* **EXERCISE BRIEF**
Among the entries below, the lines from the one with "Kontakt & Hilfe (25, 2248)" up to and including the one with "Accept Selection" are to be restated exactly, without pictures.

Screenshot grounding data
+++
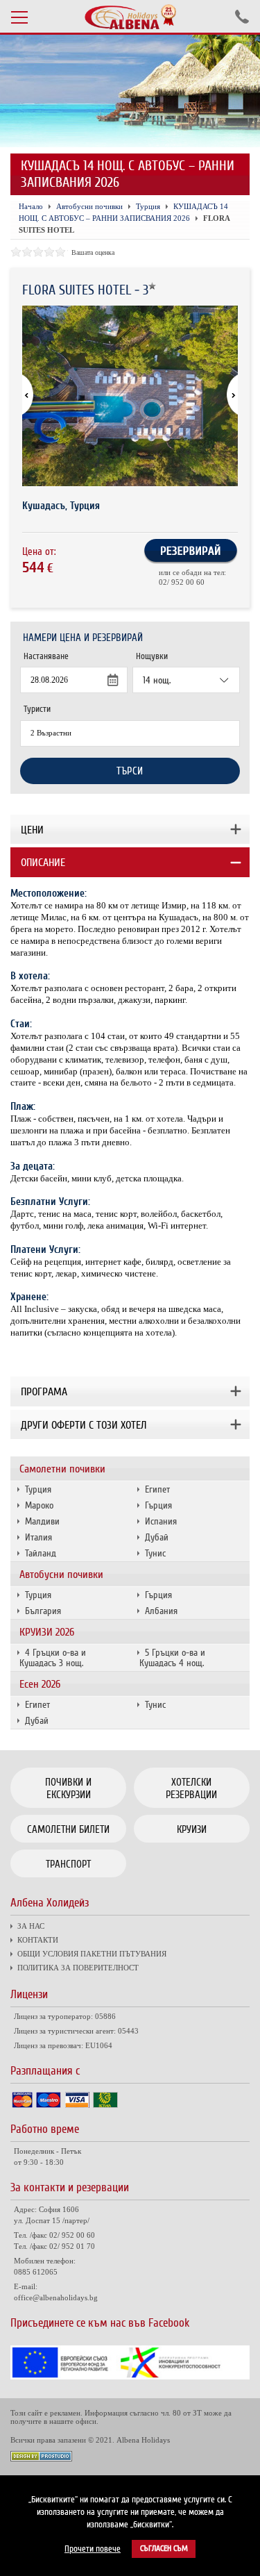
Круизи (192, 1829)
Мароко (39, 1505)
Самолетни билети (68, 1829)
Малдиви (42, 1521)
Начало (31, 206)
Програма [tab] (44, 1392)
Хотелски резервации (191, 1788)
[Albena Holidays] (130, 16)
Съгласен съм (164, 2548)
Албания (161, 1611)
+++
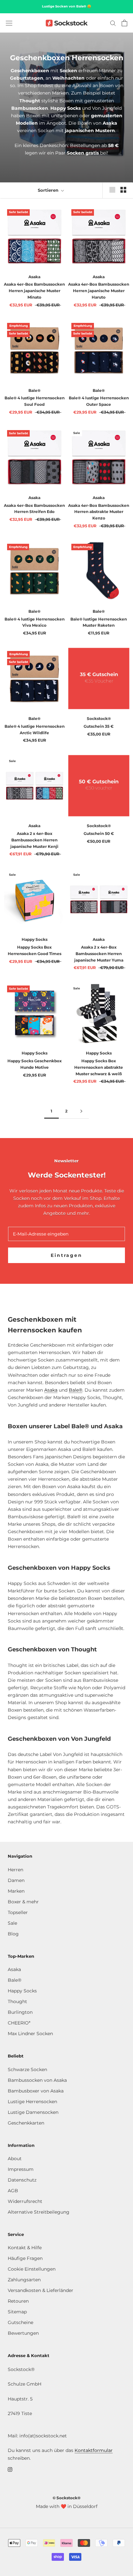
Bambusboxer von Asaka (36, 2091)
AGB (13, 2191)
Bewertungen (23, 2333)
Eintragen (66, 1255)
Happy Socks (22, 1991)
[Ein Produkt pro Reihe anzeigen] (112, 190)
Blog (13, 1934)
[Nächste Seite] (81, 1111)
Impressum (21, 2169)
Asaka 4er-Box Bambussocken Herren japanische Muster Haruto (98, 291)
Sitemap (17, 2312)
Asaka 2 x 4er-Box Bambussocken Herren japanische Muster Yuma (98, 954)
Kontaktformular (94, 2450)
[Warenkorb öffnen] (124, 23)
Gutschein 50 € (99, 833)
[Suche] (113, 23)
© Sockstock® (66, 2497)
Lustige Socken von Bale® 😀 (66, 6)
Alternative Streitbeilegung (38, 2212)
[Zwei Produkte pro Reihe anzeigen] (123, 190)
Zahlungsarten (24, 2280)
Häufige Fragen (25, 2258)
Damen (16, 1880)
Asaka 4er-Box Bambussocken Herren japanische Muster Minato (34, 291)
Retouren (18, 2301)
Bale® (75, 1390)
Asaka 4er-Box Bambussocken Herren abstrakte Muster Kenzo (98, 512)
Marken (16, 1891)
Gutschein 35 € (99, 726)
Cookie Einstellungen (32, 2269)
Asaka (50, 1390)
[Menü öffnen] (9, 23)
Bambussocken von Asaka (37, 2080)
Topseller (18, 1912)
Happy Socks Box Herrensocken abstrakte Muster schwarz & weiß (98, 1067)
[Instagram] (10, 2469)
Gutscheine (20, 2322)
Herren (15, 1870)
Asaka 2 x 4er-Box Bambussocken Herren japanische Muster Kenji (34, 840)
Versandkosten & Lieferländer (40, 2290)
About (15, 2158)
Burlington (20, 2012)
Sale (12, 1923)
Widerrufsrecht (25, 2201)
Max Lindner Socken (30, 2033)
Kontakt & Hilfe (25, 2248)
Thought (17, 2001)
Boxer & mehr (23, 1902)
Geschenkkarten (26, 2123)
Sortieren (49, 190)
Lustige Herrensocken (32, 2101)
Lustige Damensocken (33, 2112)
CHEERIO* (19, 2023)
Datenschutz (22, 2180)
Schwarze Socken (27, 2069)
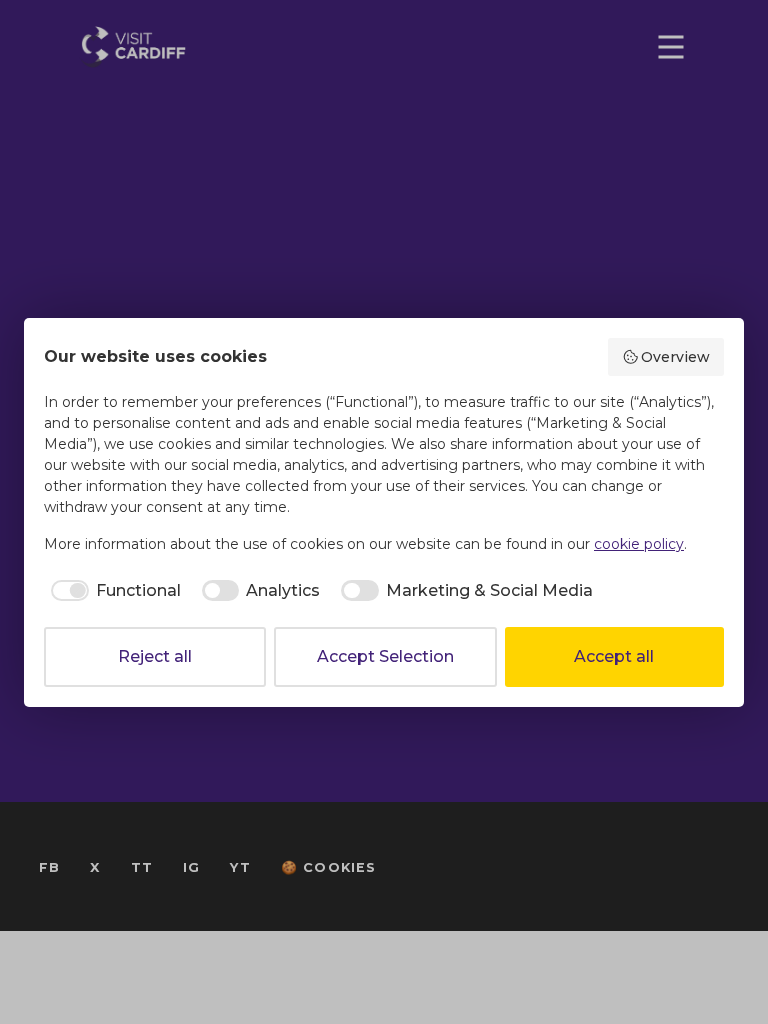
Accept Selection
+++
* **SOLUTION FOR THIS TASK**
Kontakt & Hilfe (25, 2248)
Thought (17, 2001)
Boxer & mehr (23, 1902)
Geschenkkarten (26, 2123)
Sortieren (49, 190)
Lustige Herrensocken (32, 2101)
Lustige Damensocken (33, 2112)
CHEERIO* (19, 2023)
Datenschutz (22, 2180)
Schwarze Socken (27, 2069)
Accept Selection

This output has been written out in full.